Well I’ve never had a blog before so I thought I’d try it out here and see what it’s like. I don’t know how many out there have read anything on my profile page. Hell I just updated the thing for the first time yesterday so if you have read anything that’s pretty good. I’m 21 and attending the University of Washington here in Seattle. I’m a junior right now but plan on getting a doctorate in psychology and focusing on clinical psychology. I want to get into psychology because I have a personal tie to psychology.

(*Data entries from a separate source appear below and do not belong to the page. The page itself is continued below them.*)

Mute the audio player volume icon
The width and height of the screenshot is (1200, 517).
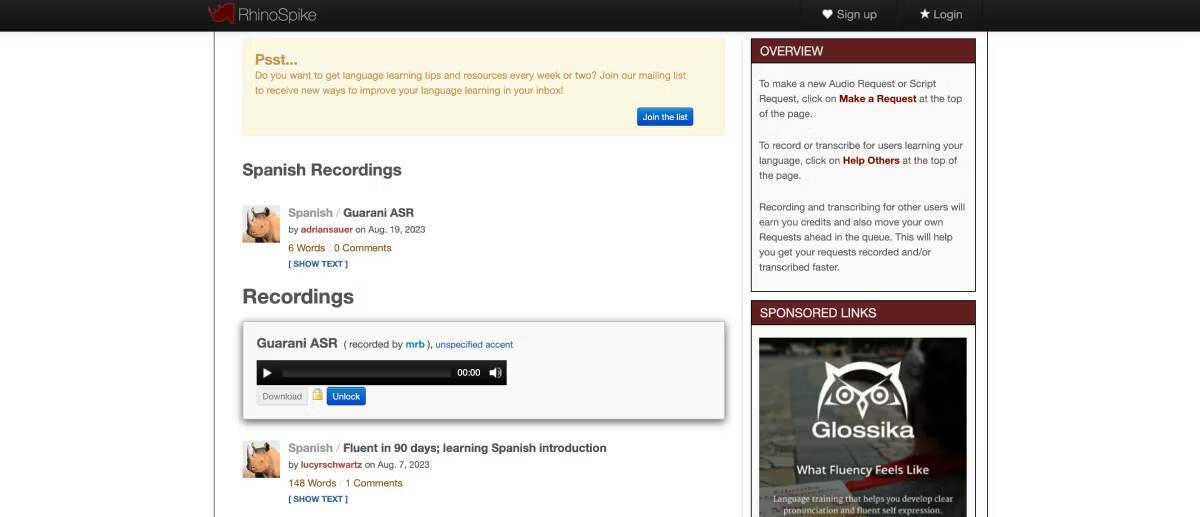494,373
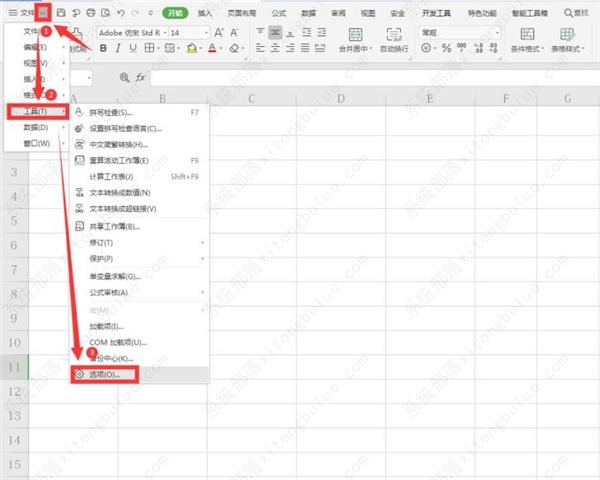Click the undo arrow icon
Viewport: 600px width, 480px height.
point(120,12)
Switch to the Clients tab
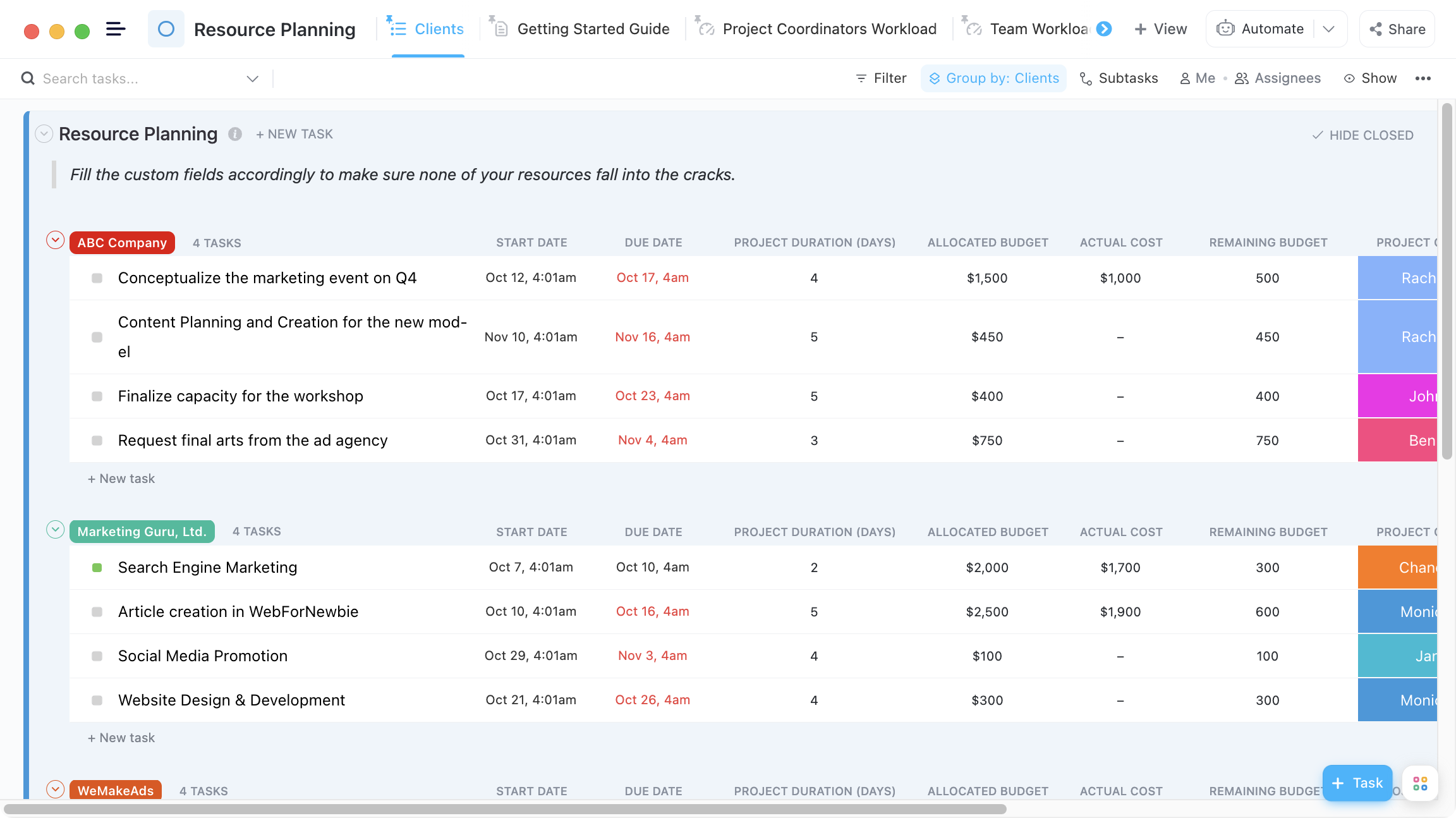 [x=427, y=28]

In the summer, two years ago, I was officially diagnosed with major depression. I have had the disorder since I was 12 but never knew what it was. When everyone reaches puberty the brain matures and various neurotransmitters within the brain get their production ramped up. Serotonin is one of those transmitters. Serotonin helps control mood and when there is a lack of serotonin or serotonin intake within the brain mood disorders usually develop. The most common disorder to develop is depression, a disorder that can never be cured but can be managed. Most people get their serotonin production increased however I didn’t so as a result I developed depression. Depression is one of those things that is really hard to describe. I’m sure everyone’s seen those commercials where people are in dark rooms, teary eyed, and talking about how they feel hopeless. There is hopelessness but they way it’s shown doesn’t feel right to me. To me, normally, life felt like a terrible job I felt I had to keep. I didn’t enjoy life. In fact, I got to the point where I couldn’t remember what being happy felt like or if I had ever felt it at all. I didn’t really like talking because I didn’t see the point in it. At it’s worse I didn’t want to live. I remember hoping that I could go to sleep one night and not wake up or develop some sort of terrible disease and die from it. We’ve all heard the term ’suicidal thoughts’. Well, I had the normal intentional suicidal thoughts, the thoughts where I couldn’t see myself living another day and how I could go about ending it all, but the ones that really scare me now looking back are the thoughts that I didn’t intend to have. Thoughts, my own but not prompted consciously by me, of jumping in front of a bus while I’m walking on the sidewalk. Thoughts of me dying when I didn’t even intend to have those thoughts as if something reached into my brain and put them in there.
Well, like I said, two years ago I was diagnosed with depression by a clinical psychologist. He worked with me, while I took anti-depressants, to change the way I thought about every situation in life so that, if depression were to creep up again, I could handle it. Two years later and I’m a million times better. It’s amazing to me how much better I am at this point now compared to two years ago. I wrote a new poem “New Pair of Glasses” about this feeling. The feeling of conrolling depression reminds me of wearing glasses for the first time. The first time I wore glasses I was in the third grade and I remember how amazing it was to just look at things as if I’d never seen them before. Things like trees. People take advantage of looking at trees but imagine looking at a tree and only seeing a green top and brown bottom. None of the details, the individual leaves, the design of the bark, all of it, would be lost to your eyes. That was how I saw trees until that day in third grade. It was phenomenal and I look at the world, the people in it, and myself with that same amazement now that I have depression under control.
I want to a clinical psychologist so people who were in the same position as me or in a much worse place can be given the same opportunity that I was given. The opportunity to live life to it’s fullest and not just be a passive part of it.